## Try it
Beneath this line are the data; copy exactly the part of them that opens with the line containing "Image resolution: width=328" and closes with the line containing "Viewport: 410px width, 266px height.", and only that part.

## Excerpts from a dataset
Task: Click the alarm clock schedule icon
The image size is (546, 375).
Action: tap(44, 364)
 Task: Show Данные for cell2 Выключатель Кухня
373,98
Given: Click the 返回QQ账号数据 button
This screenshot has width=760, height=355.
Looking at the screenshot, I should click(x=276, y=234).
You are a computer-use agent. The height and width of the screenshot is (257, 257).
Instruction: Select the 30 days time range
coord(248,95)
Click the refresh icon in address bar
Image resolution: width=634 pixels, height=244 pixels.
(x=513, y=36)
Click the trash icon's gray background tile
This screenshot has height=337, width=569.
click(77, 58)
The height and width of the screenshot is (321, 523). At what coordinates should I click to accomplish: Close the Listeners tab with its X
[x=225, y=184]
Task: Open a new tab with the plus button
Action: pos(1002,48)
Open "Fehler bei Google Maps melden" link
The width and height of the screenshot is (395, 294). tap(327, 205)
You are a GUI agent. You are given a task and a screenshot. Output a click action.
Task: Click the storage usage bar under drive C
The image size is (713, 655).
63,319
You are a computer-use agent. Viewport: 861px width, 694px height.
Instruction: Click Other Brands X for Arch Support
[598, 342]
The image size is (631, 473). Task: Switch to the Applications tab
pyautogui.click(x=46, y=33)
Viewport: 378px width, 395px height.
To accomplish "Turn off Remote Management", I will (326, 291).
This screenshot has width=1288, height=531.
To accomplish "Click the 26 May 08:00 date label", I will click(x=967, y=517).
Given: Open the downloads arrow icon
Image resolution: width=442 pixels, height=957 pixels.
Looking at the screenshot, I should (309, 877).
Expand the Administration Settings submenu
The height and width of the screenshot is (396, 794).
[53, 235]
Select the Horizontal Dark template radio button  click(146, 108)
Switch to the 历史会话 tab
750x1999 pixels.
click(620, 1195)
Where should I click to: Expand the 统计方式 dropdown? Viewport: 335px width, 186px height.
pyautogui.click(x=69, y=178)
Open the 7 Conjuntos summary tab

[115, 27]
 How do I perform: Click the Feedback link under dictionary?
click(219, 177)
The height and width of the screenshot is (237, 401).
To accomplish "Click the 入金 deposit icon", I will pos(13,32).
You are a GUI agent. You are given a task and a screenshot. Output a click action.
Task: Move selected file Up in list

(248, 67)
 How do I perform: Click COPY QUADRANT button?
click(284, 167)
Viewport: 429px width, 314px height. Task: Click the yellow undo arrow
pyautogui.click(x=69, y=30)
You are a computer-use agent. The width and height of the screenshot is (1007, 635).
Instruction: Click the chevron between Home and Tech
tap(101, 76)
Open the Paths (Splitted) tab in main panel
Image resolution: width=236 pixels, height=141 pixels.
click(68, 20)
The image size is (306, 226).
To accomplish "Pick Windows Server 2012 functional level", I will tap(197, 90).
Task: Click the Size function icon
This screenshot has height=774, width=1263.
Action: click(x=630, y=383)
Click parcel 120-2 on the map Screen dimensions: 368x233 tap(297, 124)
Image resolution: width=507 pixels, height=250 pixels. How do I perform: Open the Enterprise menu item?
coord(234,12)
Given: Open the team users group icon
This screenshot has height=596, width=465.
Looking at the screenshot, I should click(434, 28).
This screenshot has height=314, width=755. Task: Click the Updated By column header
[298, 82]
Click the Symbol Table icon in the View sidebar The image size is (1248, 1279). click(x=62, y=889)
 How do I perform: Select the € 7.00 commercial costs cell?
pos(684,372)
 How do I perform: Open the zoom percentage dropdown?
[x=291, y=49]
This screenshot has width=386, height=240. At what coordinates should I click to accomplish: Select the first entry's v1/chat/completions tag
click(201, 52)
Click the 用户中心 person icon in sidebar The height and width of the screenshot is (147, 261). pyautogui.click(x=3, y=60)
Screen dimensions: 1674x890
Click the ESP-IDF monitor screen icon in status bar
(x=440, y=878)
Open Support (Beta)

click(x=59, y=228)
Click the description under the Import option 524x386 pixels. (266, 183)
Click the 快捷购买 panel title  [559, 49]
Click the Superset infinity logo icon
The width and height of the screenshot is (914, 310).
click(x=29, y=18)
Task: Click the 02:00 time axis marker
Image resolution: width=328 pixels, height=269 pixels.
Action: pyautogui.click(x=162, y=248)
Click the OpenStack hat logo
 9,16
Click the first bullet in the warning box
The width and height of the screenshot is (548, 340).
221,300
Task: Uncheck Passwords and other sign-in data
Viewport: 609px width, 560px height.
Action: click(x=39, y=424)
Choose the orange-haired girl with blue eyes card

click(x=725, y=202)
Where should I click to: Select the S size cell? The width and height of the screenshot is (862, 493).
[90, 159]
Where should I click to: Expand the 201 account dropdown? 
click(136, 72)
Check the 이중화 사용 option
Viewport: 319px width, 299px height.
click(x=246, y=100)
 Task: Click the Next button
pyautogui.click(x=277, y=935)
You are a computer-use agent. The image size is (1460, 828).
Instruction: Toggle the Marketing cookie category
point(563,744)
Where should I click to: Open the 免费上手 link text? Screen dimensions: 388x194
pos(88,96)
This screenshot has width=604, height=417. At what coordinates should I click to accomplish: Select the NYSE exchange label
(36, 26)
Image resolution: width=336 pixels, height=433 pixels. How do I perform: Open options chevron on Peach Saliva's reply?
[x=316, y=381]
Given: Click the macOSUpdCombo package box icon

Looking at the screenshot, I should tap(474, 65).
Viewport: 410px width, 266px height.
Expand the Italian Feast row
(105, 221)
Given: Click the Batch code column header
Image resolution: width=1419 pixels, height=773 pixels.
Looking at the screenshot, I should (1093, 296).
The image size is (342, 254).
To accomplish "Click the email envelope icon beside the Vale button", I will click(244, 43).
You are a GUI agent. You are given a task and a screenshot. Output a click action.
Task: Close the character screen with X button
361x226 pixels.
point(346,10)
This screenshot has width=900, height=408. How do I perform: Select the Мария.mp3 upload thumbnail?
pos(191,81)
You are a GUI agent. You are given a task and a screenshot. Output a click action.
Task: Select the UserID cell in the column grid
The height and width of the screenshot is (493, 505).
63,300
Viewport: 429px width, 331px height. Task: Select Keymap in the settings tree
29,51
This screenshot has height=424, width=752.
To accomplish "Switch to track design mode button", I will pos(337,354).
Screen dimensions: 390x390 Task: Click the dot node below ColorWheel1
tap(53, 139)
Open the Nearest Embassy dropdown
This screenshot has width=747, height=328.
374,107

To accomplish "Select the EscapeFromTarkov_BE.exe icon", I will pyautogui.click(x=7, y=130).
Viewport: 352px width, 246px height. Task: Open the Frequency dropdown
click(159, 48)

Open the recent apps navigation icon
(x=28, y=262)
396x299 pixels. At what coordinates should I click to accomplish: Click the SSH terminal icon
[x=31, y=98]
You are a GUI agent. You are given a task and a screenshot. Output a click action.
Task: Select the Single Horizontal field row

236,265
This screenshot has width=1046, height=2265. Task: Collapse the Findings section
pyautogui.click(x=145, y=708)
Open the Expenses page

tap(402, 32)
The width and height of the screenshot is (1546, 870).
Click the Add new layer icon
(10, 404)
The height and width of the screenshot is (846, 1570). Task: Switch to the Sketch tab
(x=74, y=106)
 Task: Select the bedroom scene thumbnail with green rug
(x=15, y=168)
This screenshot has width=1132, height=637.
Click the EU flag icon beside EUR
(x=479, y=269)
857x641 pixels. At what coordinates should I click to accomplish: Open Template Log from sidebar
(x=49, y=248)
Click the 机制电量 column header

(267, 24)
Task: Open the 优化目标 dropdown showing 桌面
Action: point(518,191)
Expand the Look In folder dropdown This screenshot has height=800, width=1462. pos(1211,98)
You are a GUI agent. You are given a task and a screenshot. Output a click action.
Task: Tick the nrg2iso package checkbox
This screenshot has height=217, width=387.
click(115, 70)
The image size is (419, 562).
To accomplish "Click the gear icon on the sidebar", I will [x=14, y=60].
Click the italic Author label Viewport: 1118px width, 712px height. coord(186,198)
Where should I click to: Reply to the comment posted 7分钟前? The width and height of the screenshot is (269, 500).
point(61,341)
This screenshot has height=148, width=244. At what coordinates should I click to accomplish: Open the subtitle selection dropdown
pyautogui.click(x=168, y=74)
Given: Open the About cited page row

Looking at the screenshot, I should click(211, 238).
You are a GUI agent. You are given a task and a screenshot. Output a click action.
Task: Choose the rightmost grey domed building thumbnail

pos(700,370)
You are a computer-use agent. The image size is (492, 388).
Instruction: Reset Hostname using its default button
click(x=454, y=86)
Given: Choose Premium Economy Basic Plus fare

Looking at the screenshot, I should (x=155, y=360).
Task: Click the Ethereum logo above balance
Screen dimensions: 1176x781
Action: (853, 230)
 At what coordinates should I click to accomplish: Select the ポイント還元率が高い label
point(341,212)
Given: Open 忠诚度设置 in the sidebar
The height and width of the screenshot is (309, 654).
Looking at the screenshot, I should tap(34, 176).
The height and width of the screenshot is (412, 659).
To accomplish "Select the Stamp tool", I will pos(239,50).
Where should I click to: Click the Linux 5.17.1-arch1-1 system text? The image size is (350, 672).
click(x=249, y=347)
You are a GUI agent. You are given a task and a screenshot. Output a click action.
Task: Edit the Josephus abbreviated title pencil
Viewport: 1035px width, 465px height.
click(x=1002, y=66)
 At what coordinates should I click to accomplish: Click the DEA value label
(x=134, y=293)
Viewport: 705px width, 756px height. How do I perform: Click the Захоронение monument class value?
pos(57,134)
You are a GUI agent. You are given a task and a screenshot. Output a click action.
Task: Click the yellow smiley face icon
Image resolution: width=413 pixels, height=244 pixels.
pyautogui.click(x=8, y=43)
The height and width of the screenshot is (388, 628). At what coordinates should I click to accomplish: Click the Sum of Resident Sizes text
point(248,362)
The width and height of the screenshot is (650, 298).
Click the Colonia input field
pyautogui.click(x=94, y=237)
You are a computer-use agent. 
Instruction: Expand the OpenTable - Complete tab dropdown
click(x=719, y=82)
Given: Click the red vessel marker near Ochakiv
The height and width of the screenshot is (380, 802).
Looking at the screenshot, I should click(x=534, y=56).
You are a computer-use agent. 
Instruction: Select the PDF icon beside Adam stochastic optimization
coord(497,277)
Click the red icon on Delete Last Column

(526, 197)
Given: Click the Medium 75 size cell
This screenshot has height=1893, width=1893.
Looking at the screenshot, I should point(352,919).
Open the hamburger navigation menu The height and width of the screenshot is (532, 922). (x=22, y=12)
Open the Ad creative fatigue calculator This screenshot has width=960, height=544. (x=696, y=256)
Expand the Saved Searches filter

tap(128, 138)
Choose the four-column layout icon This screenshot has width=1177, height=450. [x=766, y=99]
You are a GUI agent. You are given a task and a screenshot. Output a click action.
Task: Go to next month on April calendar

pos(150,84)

## Response area
Image resolution: width=328 pixels, height=269 pixels.
Action: pyautogui.click(x=162, y=248)
Click the OpenStack hat logo
 9,16
Click the first bullet in the warning box
The width and height of the screenshot is (548, 340).
221,300
Task: Uncheck Passwords and other sign-in data
Viewport: 609px width, 560px height.
Action: click(x=39, y=424)
Choose the orange-haired girl with blue eyes card

click(x=725, y=202)
Where should I click to: Select the S size cell? The width and height of the screenshot is (862, 493).
[90, 159]
Where should I click to: Expand the 201 account dropdown? 
click(136, 72)
Check the 이중화 사용 option
Viewport: 319px width, 299px height.
click(x=246, y=100)
 Task: Click the Next button
pyautogui.click(x=277, y=935)
You are a computer-use agent. The image size is (1460, 828).
Instruction: Toggle the Marketing cookie category
point(563,744)
Where should I click to: Open the 免费上手 link text? Screen dimensions: 388x194
pos(88,96)
This screenshot has width=604, height=417. At what coordinates should I click to accomplish: Select the NYSE exchange label
(36, 26)
Image resolution: width=336 pixels, height=433 pixels. How do I perform: Open options chevron on Peach Saliva's reply?
[x=316, y=381]
Given: Click the macOSUpdCombo package box icon

Looking at the screenshot, I should tap(474, 65).
Viewport: 410px width, 266px height.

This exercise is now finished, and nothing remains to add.